WCMT is owned by Thunderbolt Broadcasting and is located at 1410 North Lindell Street in Martin, Tennessee and also owns and operates WCMT-FM licensed to South Fulton, TN and WCDZ-FM Dresden, TN with studios co-located with WCMT. Thunderbolt Broadcasting also own WQAK-FM and KYTN-FM in Union City, Tennessee. WCMT simulcasts (duplicates) its programming on Local Channel FM stations aka translators 92.7, 96.1, 99.7, 100.5 and 103.3. WCMT may be the only AM station that has five L C F M stations (aka translators) rebroadcasting its local community programming to areas that include, Bradford, Dresden, Dyer, Dukedom, Fulton, Gleason, Greenfield, Kenton, Palmersville, Rives, Troy, South Fulton, Union City and other communities.

WCMT is a member of the International Broadcaster's Idea Bank, the National Association of Broadcasters, the Tennessee Association of Broadcasters, the Arkansas Broadcaster's Association, the Kentucky Broadcaster's Association and a number of chamber of commerce associations in the Ken Tenn area. Mr. Tinkle has previously served as an NAB radio board member representing Arkansas and Tennessee.
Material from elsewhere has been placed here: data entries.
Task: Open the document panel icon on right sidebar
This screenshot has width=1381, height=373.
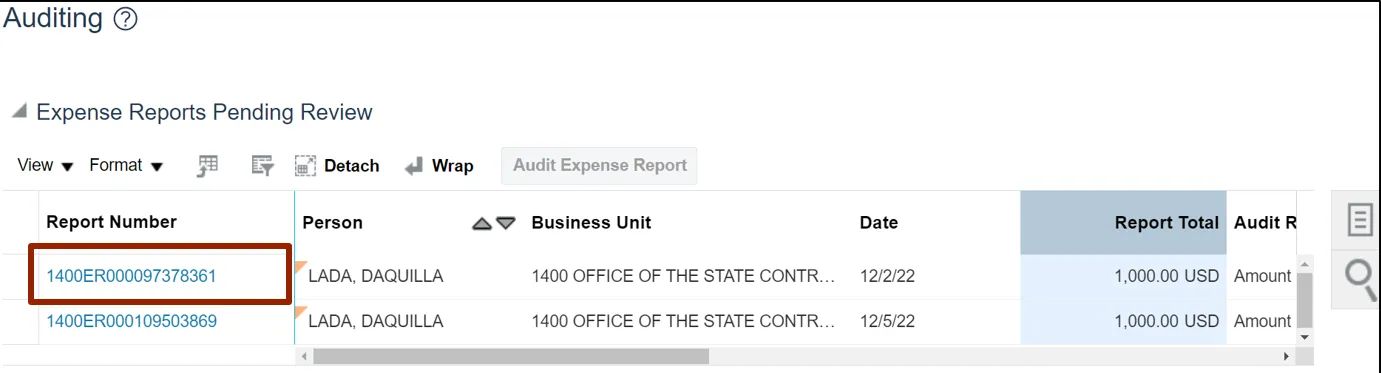Action: tap(1359, 220)
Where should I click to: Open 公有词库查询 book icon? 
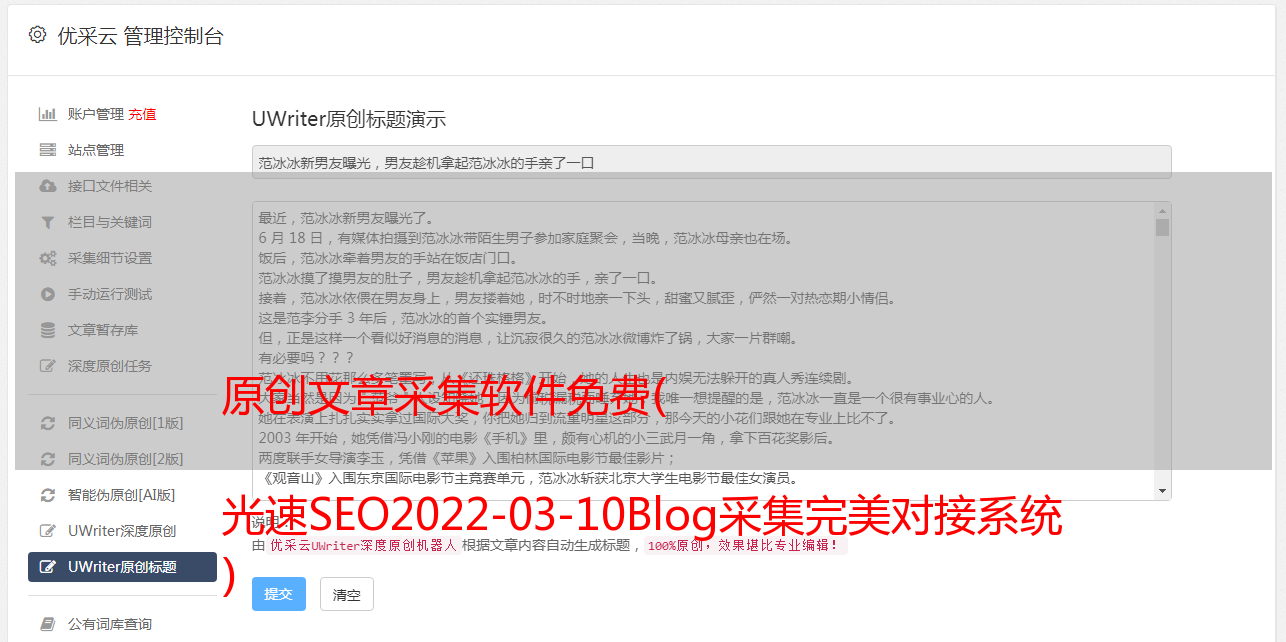(x=47, y=624)
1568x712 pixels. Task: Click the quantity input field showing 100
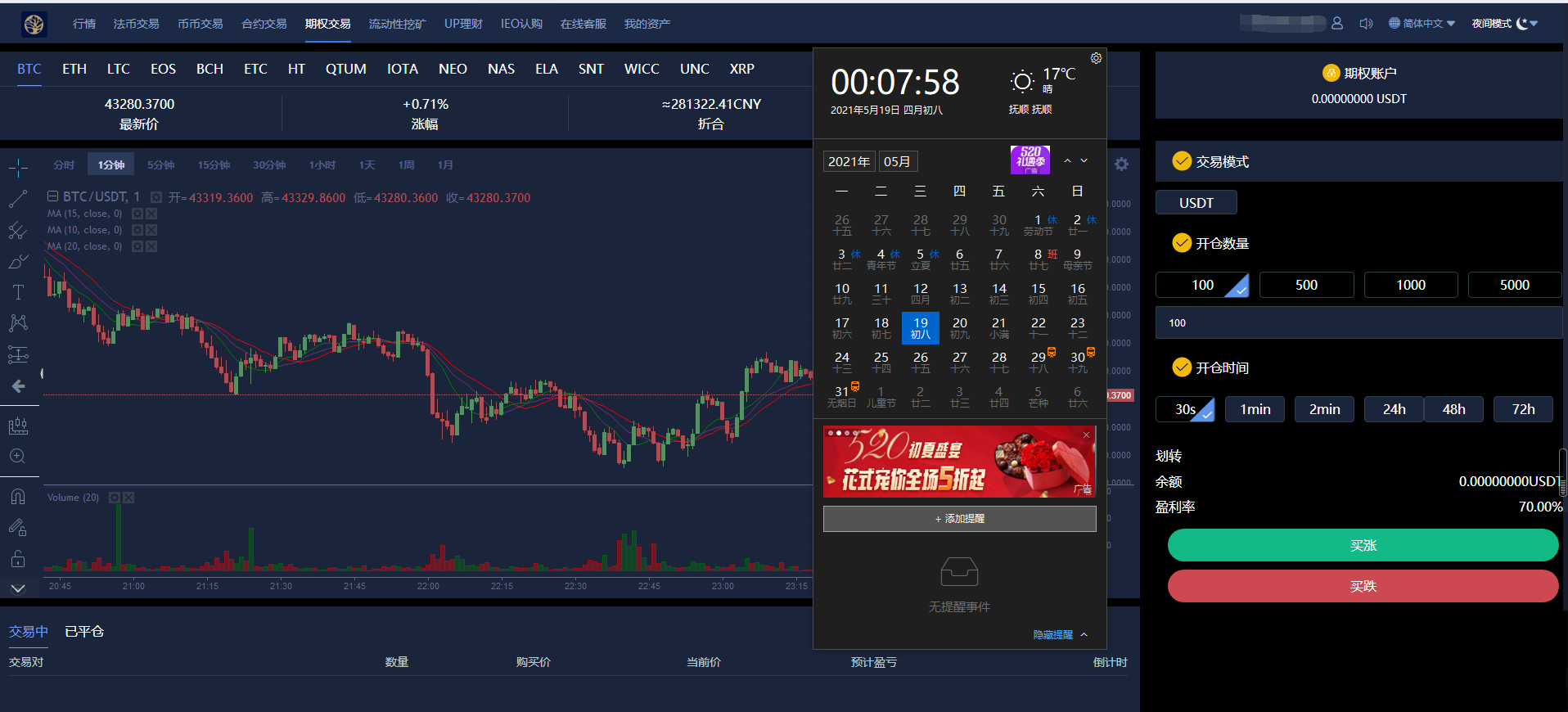(x=1358, y=323)
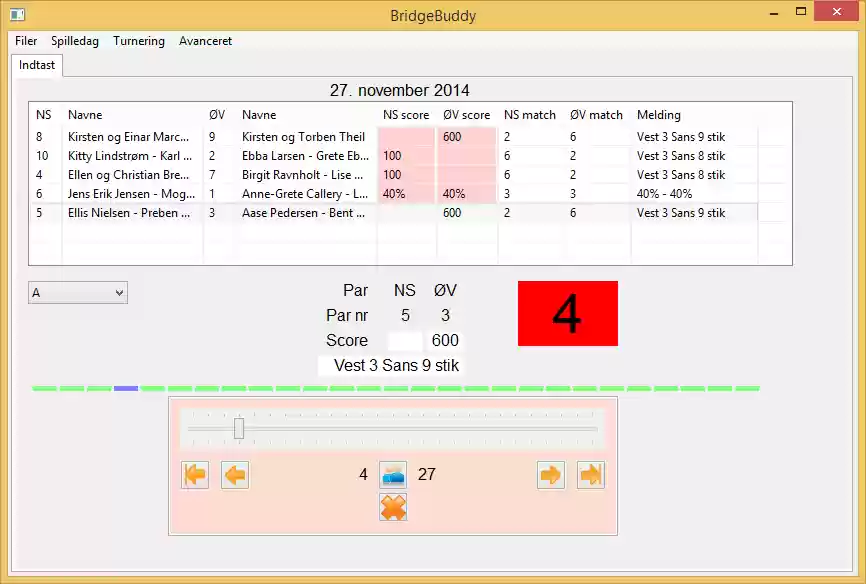Screen dimensions: 866x584
Task: Click the blue icon between the numbers 4 and 27
Action: click(x=392, y=474)
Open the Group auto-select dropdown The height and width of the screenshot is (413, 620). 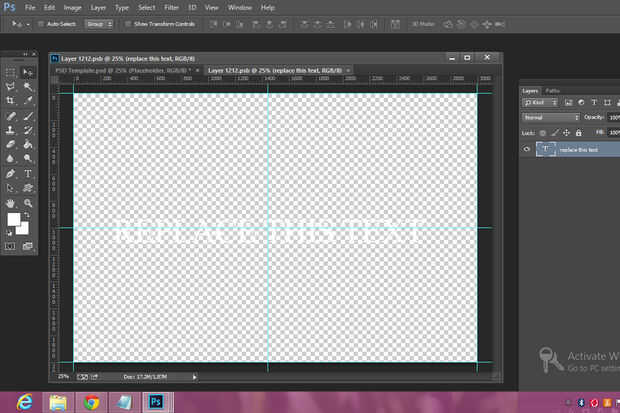[98, 22]
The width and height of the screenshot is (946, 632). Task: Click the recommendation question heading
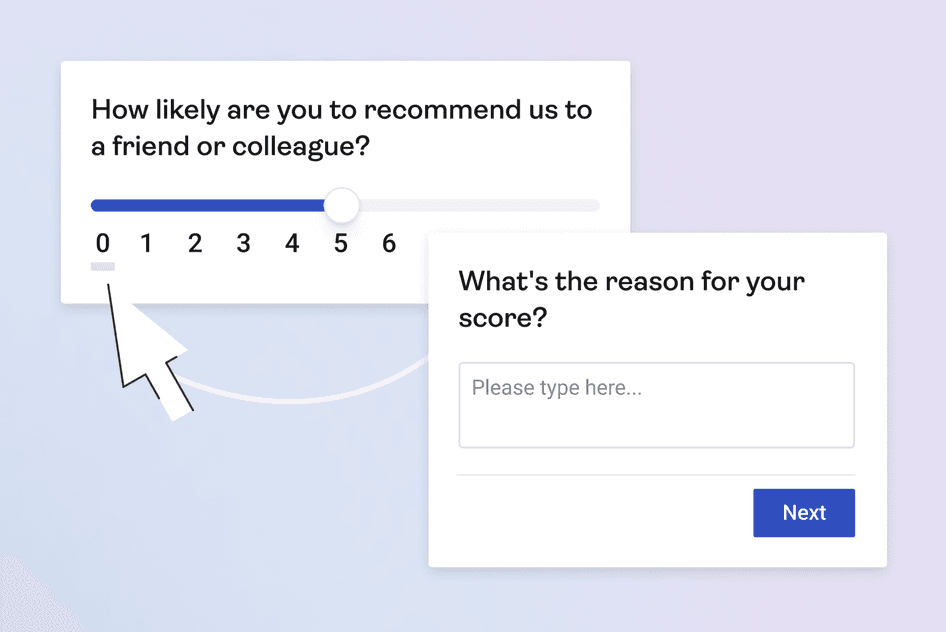[340, 127]
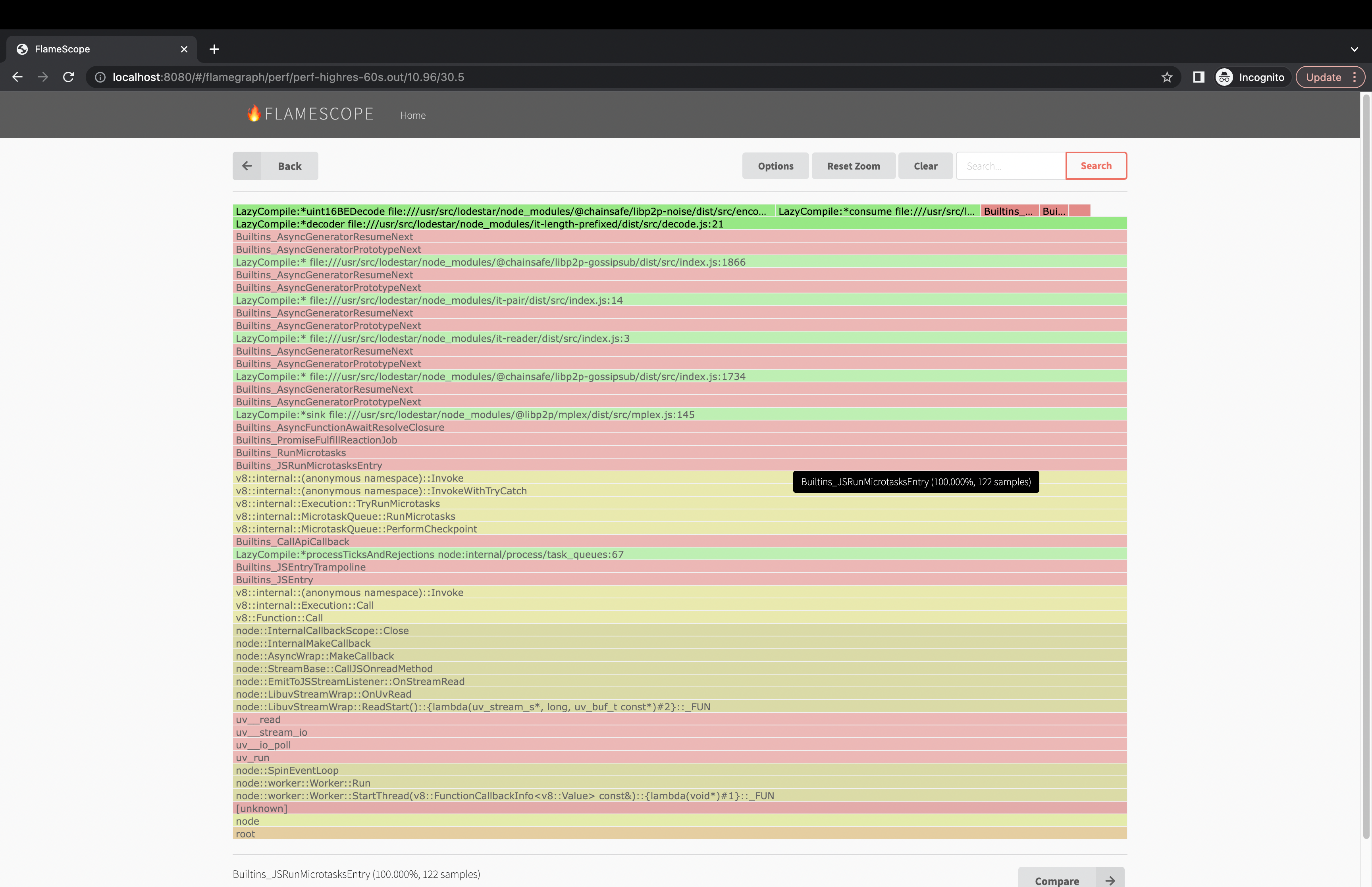Click the Clear button
Viewport: 1372px width, 887px height.
pos(925,166)
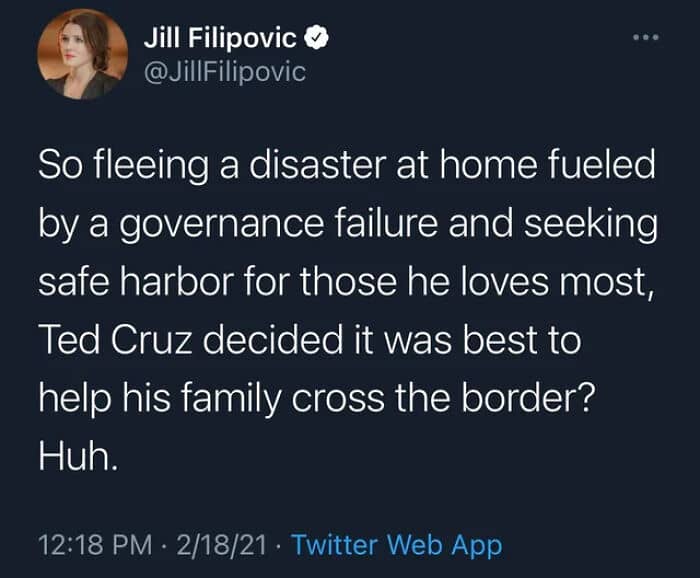700x578 pixels.
Task: Open the Twitter Web App source link
Action: click(x=397, y=545)
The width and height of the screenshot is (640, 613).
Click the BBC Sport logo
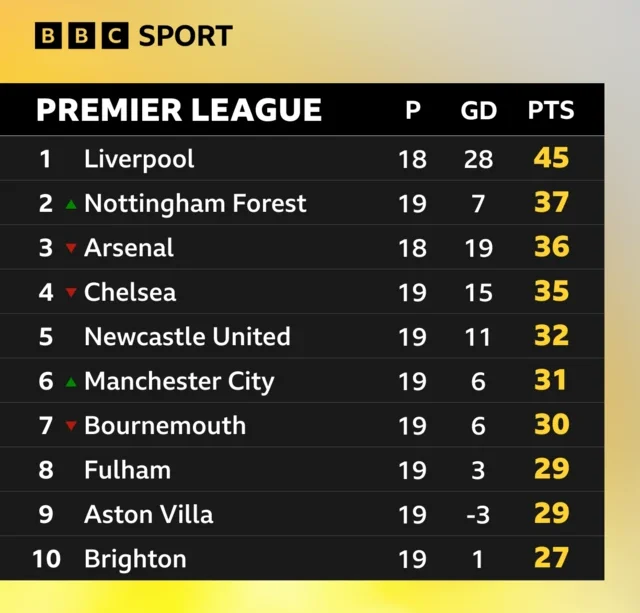pyautogui.click(x=133, y=36)
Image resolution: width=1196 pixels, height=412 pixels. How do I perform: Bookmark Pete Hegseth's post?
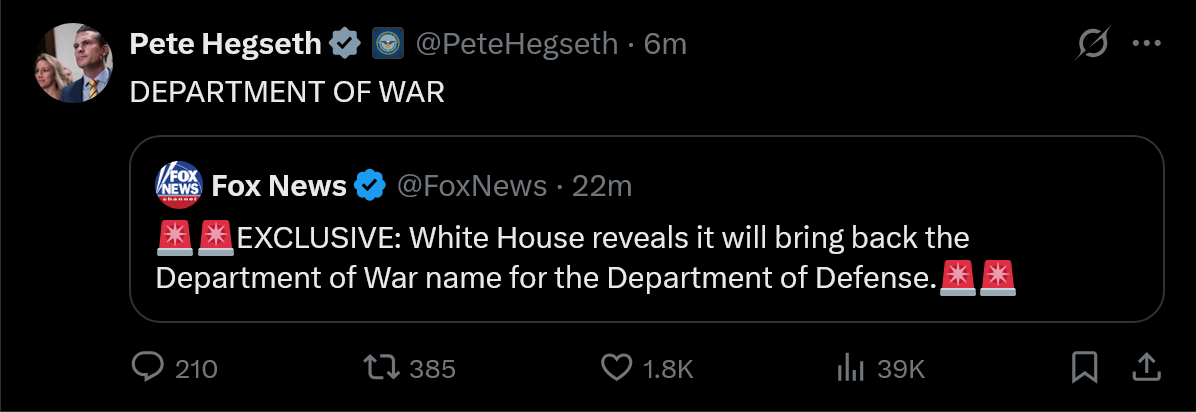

Tinkle also served as President of the Tennessee Associated Press Board of Directors, Tennessee Radio Hall of Fame Board of Directors and President of the Tennessee Association of Broadcaster's board of directors. He is a lifetime member of the Tennessee Association of Broadcasters.

In 2005, WCMT was named an NAB "Crystal" award winner for community service, has been a Marconi finalist and is a recipient of the Weakley County Chamber of Commerce Business of the Year. Mr. Tinkle was named "Weakley Countian" of the Year by the Weakley County Chamber of Commerce.